Clean up your data using SQL for effective analysis
Clean up your data using SQL for effective analysis
03 March 2022
Clean and reliable data is very essential for an effective analysis. There are a number of tools with which you can do that. SQL is one such tool with which you can clean your data. There are various functions in SQL with which you can carry that out.
LEFT
LEFT can be used to pull out a certain number of characters from a string and provide it as a separate string.
Syntax:
LEFT(string, number of characters)
Example:
SELECT employee_id, fullname, LEFT(joining_date, 10) AS cleaned_joining_date FROM employees
The above query will return the first ten characters from the strings as separate strings from the column full_name.
RIGHT
RIGHT performs a similar operation as LEFT but from the right side. It pulls a certain number of characters from the right side of the string.
Syntax:
RIGHT(string, number of characters)
Example:
SELECT purchase_id, RIGHT(purchase_date, 10) AS cleaned_purchase_time FROM purchases
The above query will return the last ten characters from the strings as separate strings from the column full_name.
TRIM
TRIM function in SQL is used to remove characters from the beginning and end of a string. It takes 3 arguments
Syntax:
TRIM([ LEADING | TRAILING | BOTH ] trim_character FROM source_string);
Examples:
If you want to remove the leading and trailing characters from a string:
SELECT store_address, TRIM(both '()' FROM store_address) FROM stores;
The TRIM function takes three arguments.
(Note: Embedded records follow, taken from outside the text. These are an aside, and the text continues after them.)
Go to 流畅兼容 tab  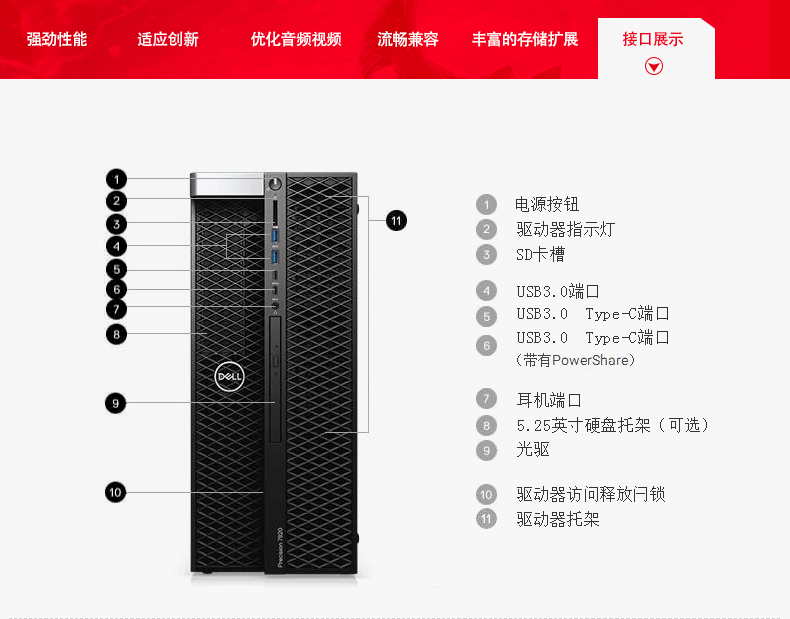pos(408,39)
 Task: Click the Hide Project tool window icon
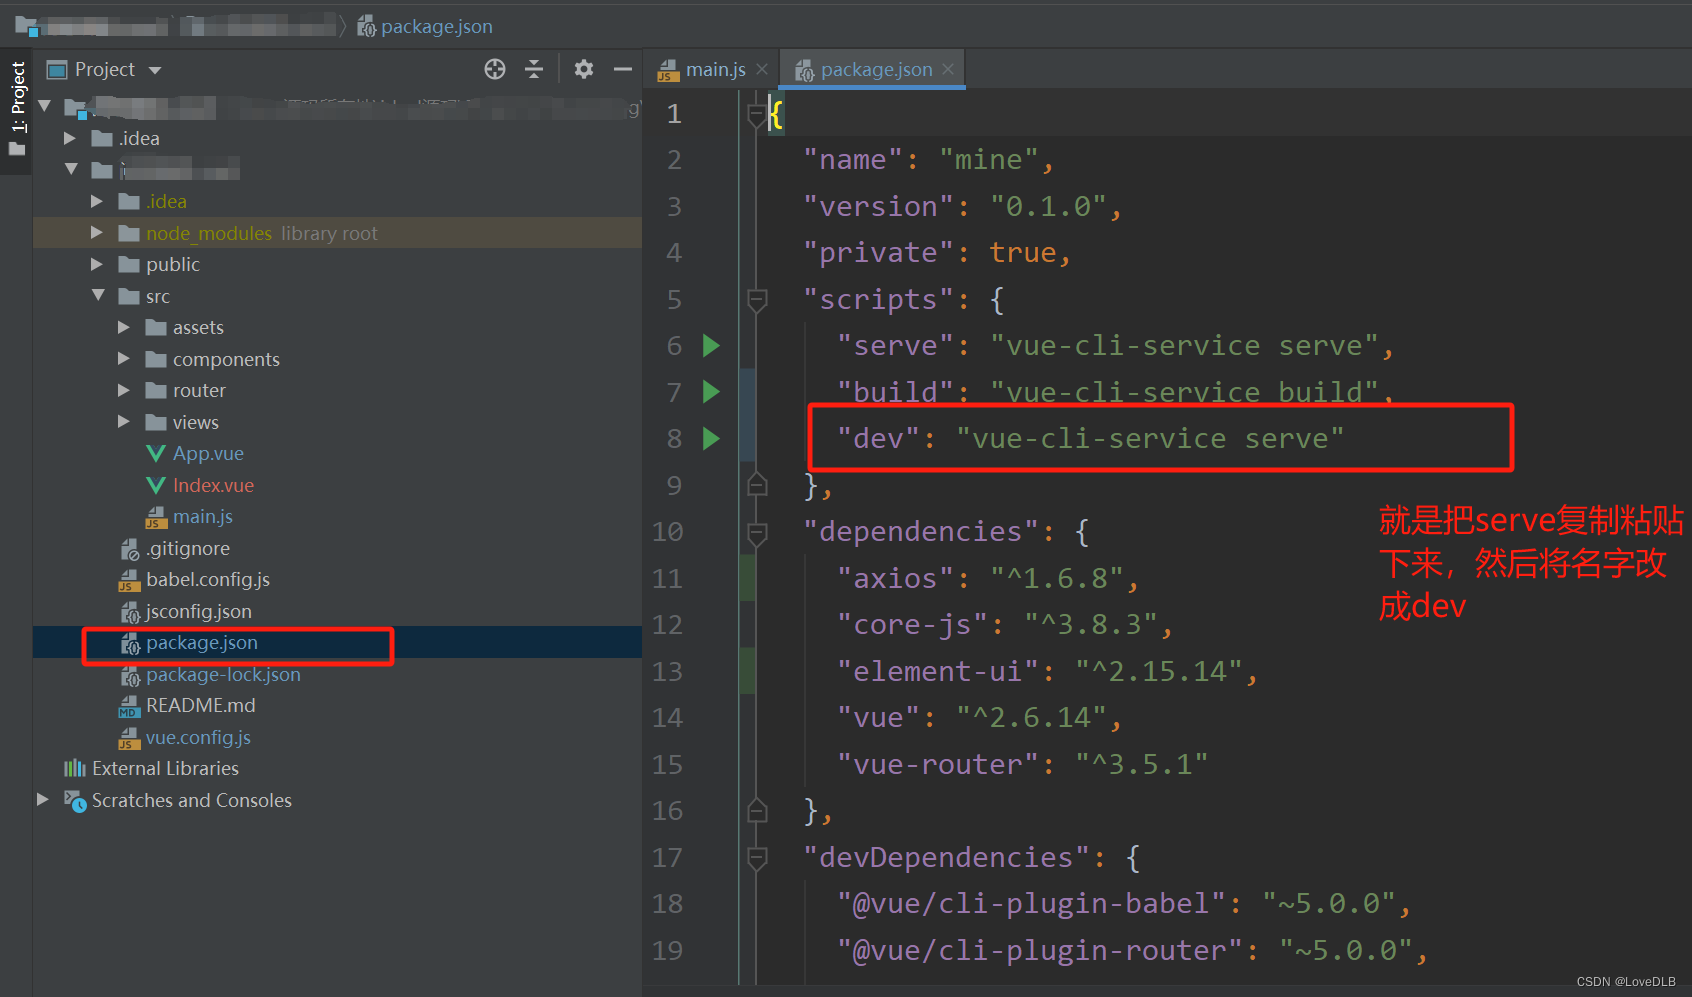pos(623,69)
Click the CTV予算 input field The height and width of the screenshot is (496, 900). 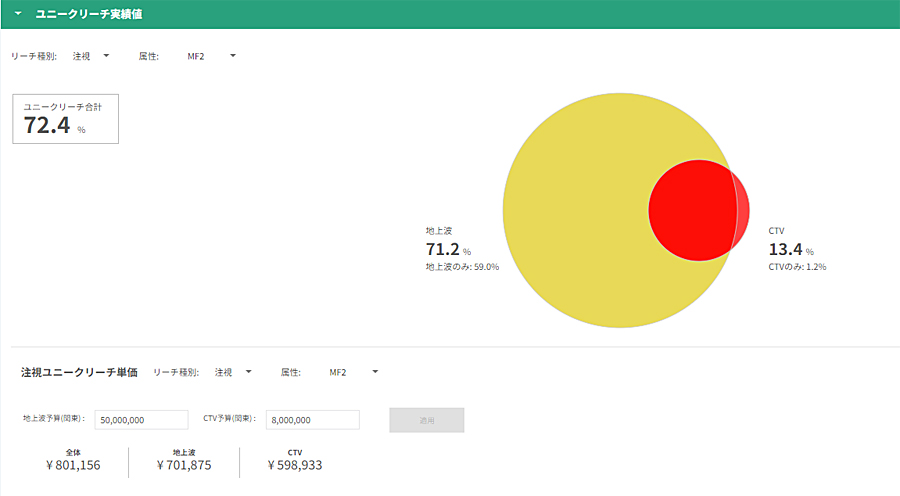coord(313,420)
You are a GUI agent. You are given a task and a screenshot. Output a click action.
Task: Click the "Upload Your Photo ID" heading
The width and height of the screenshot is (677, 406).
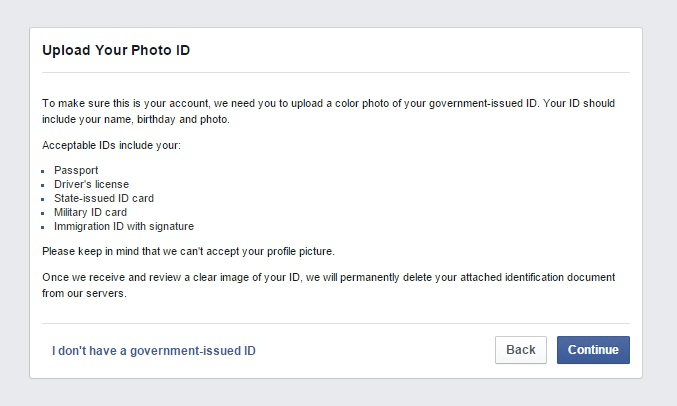pyautogui.click(x=116, y=49)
First and foremost, you have to specify whether you want to remove characters from the leading side, the trailing side, or both. Next you must specify that all characters to be trimmed. Any characters included in the single quotes will be removed from leading, trailing or both sides of the string. Finally, you must specify that the text you want to trim using FROM.
LENGTH
LENGTH helps in returning the length of the string. This means that it can be combined with LEFT and RIGHT while cleaning up the strings in our table
You can use length in the following way
SELECT purchase_id, date, LEFT(date, 10) AS purchased_date, RIGHT(date, LENGTH(date) - 11) AS purchased_time FROM purchase;
SUBSTR
LEFT and RIGHT can create substrings of a string but only from the end or the beginning of a string. If you want to extract a substring from the middle of a string, you need to work with the SUBSTR function.
Syntax:
SUBSTR(*string*, *starting position of the character*, *number of characters*);
Example:
SELECT prchase_id, date, SUBSTR(date, 4, 2) AS day FROM purchase;
CONCAT
CONCAT function comes in handy when you want to combine the strings from multiple columns.
You can separate these combined values with a character or symbol of your choice.
Syntax:
CONCAT(string_1, string_2, string3, ...);
Example:
SELECT customer_id, first_name, last_name CONCAT(first_name, ' ', last_name) AS full_name FROM customers;
In the above example the first_name and the last_name are separated by a space.
UPPER and LOWER
The UPPER and LOWER functions can be used to change the strings into upper and lower cases.
Syntax:
UPPER(string); LOWER(string);
Example:
SELECT shop_id, shop_address, UPPER(address) AS address_upper, LOWER(address) AS address_lower FROM shops;
COALESCE
There are instances where there could be null value in your table and you’d like to add another value in their place. It can be done by using the COALESCE function. COALESCE does not change the values in the original table, it just returns a temporary view of the table with the values changed
Syntax:
COALESCE(column, value to be added)
Example:
SELECT fname, COALESCE (address, 'Address unknown') AS address FROM employees;